Plantar fasciitis: a condition in which weight-bearing stress irritates and inflames the tough connective tissues along the bottom of the foot. Like stated by Mary Biancalana  Plantar Fasciitis? Maybe Not, So Don’t Ice It!, most often, when pain is felt in the bottom of the foot, it is instantly diagnosed as plantar fasciitis. Since it is important to get an accurate diagnosis, it is important to correctly diagnose plantar fasciitis before treating. So, have you been properly diagnosed? Let’s learn more and how to treat plantar fasciitis!

Pathology

Plantar fasciitis develops when repetitive weight-bearing stress irritates and inflames the tough connective tissues along the bottom of the foot. High levels of strain stimulate the apo-neurosis to try to heal and strengthen. When the biochemical strain continues, it overwhelms the body’s repair capacity, and the ligaments begin to fail. This tear/repair process causes the chronic, variable symptoms that eventually can become unbearable for some patients.

Since the plantar fascia inserts into the base of the calcaneus, the chronic pull and inflammation can stimulate the deposition of calcium, resulting in a classic heel spur seen on a lateral radiograph. Unfortunately, there is no correlation between the resence of a heel spur and plantar fasciitis, since many heel spurs are clinically silent, and most cases of plantar fasciitis do not demonstrate a calcaneal spur. 1

 

 

Examination

Biomechanical evaluation may find either excessive pronation or supination. The flatter, hyperpronating foot overstretches the bowstring function of the plantar fascia, while the high-arched rigid foot places excessive tension on the plantar aponeurosis. In either case, the combination of improper foot biomechanics and excessive strain causes the connective tissue to become inflamed. A careful assesment of the weight bearing alignment of the lower extremeties is helpful, since many patients will have funactional imbalances in the kinetic chain, into the pelvis and spine.

Direct palpation of the plantar fascia will demonstrate discrete painful areas, most commonly at the insertion on the anterome-dial calcaneus.2  Fibrotic thickenings are frequently felt- these are remants of the repetitive tear and repair process. With the foot relaxed, grasp the toes and gently pull them up into passive dorsiflexion. Since this maneuver stretches the irritated plantar aponeurosis, it is frequently quite painful, which is an obviously positive objective sign.

Treatment

Acute Relief 

 

• Taping: temporary of support for the strained plantar fascia can be provided with figure-eight taping or with low-dye strapping
• Restricted activity: repetitive and straining activities should be strictly limited, intiaially.
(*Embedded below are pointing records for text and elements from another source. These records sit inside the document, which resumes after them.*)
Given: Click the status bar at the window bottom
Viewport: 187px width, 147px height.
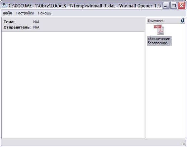Looking at the screenshot, I should coord(91,142).
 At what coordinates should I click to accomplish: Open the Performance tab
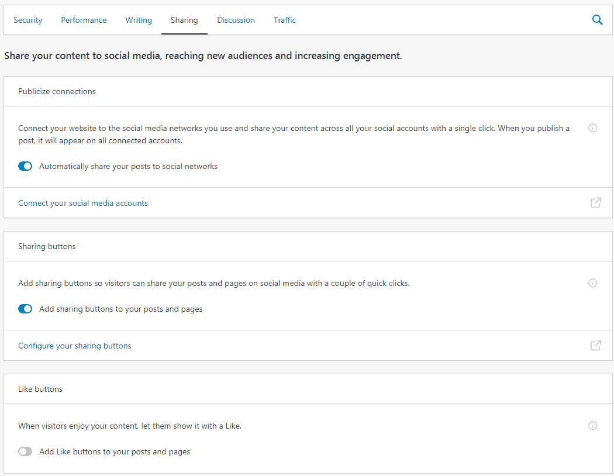tap(84, 20)
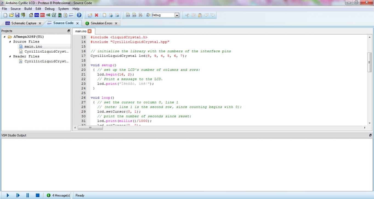Viewport: 374px width, 199px height.
Task: Close the main.ino editor tab
Action: click(x=89, y=31)
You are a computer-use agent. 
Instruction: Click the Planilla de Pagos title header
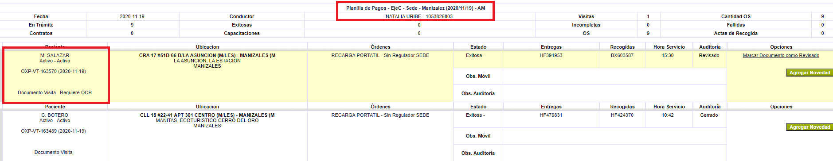pyautogui.click(x=415, y=8)
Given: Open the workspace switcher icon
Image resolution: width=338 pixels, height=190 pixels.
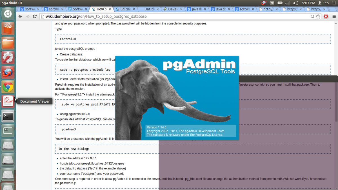Looking at the screenshot, I should [x=8, y=131].
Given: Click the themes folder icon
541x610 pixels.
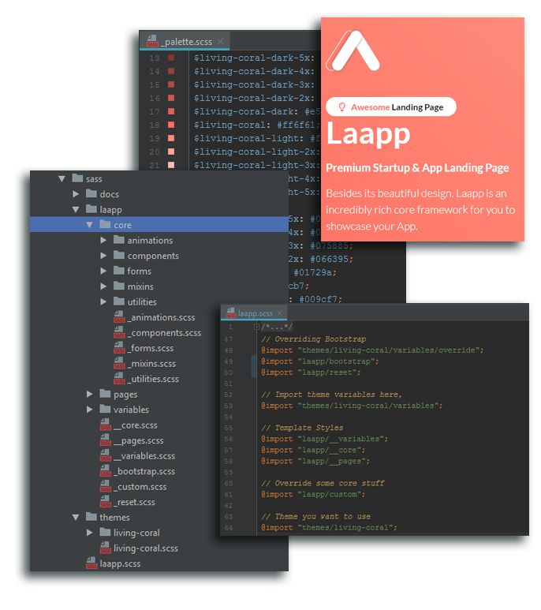Looking at the screenshot, I should pos(91,518).
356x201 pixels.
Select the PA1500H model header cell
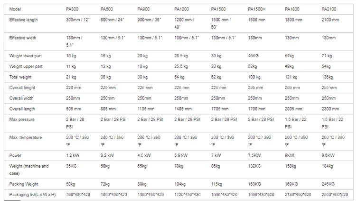coord(256,9)
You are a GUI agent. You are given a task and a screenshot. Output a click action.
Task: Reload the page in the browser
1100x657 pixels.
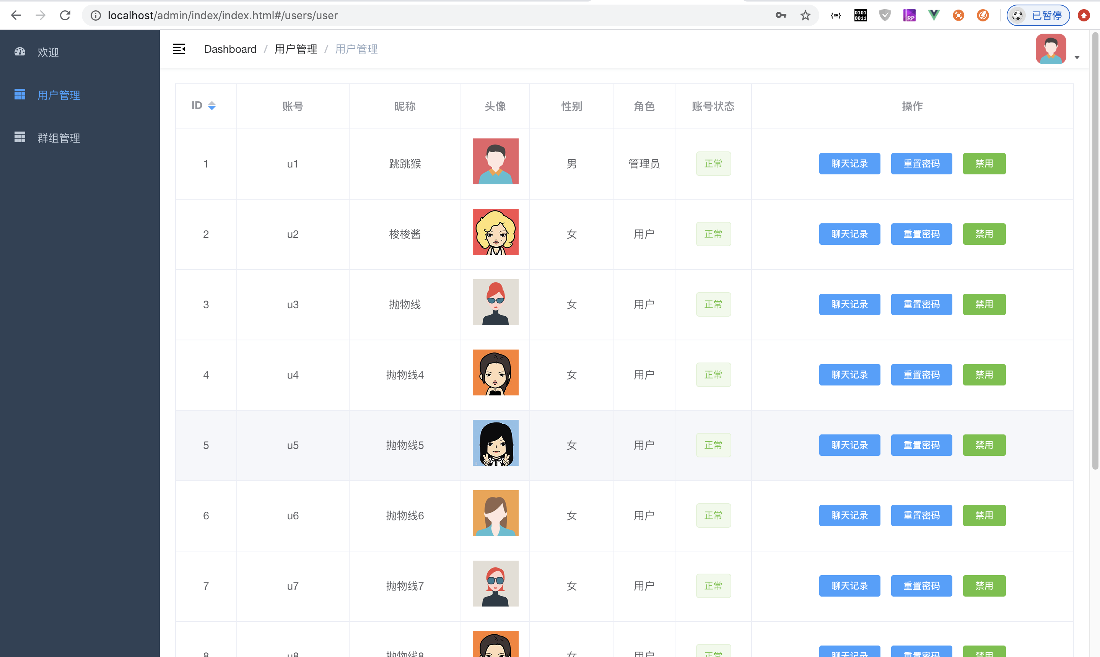[x=65, y=15]
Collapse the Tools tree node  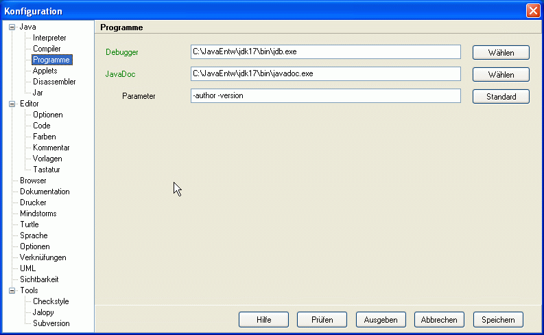[12, 290]
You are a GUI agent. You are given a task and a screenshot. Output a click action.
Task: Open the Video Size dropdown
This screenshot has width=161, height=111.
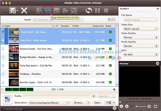click(139, 29)
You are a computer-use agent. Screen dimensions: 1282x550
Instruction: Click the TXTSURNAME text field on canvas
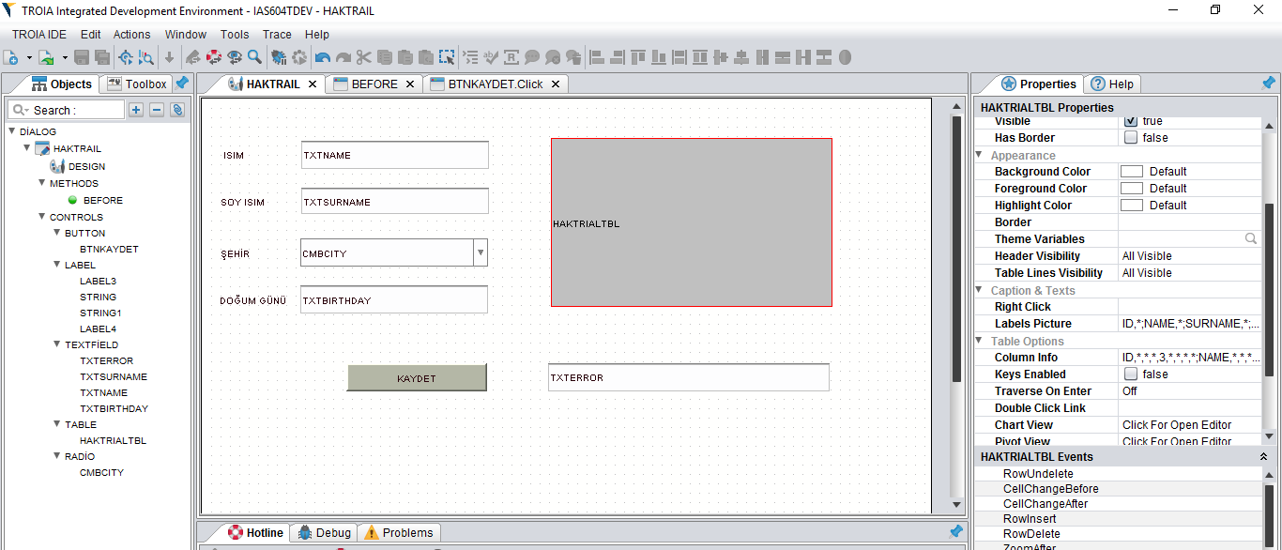coord(394,202)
Immobilization is not recommended.
• Cryotherapy: Ice massage and/or cold packs help reduce pain and inflammation.

Healing

• Ultrasound: Initially pulsed, then constant and direct (once inflammation has subsided).
• Transverse friction massage: to stimulate blood flow and collagen deposition.3
• Vitamin C with bioflavonoids: a natural anti-inflammatory that can speed healing

Adjustments

• Calcaneus: Reduction of the calcaneus posteririty to relieve sagittal stress. Kell’s technique uses a posterior-to-anterior thrust on a table with a pelvic drop piece.4
• Other foot joints: Brantingham found various areas of joint dysfunction in the tarsal and metatarsal koints in patients with plantar fasciitis.5 The navicular and first metatarsophalangeal joints are often involved.

Orthotic Support

• Orthotics for pronation: to support the arches and reduce the stress on the plantar fascia
• Orthotics for supination: arch support with added visco-elastic material to cushion the foot and decrease the amounf of shock at heel strike.
• Heel spur correction: A “divot” in the surface of the material under the heel to spread pressure away from the fascial insertion.

Rehabilitation 5

Heel and foot stretching: “Runner’s stretch” for the calf and the bottom of the foot.
• Intrinsic muscle strengthening: Toe curl excercises (while sitting, gather a towel on the floor up under the arch, and repeat three times).
• Extrinsic muscle strengthening: Toe raises (while standing on the edge of a stai, slowly rise up on balls of feet) and ankle stabilizing series with tubing

Conclusion

Plantar fasciitis usually responds well to focused, conservative treatment. Steroid injections and surgical release are seldom necessary and are best avoided. One of the most important treatment methods is to reduce any tendency to pronate excessively. In addition to custom-fitted orthotics, runner should wear well-designed shoes that provide good heel stability. The use of corrective orthotics can prevent many overuse problems from developing in the lower extremeties. Investigation of foot biomechanics is a good idea for all patients but especially those who are recreationally active.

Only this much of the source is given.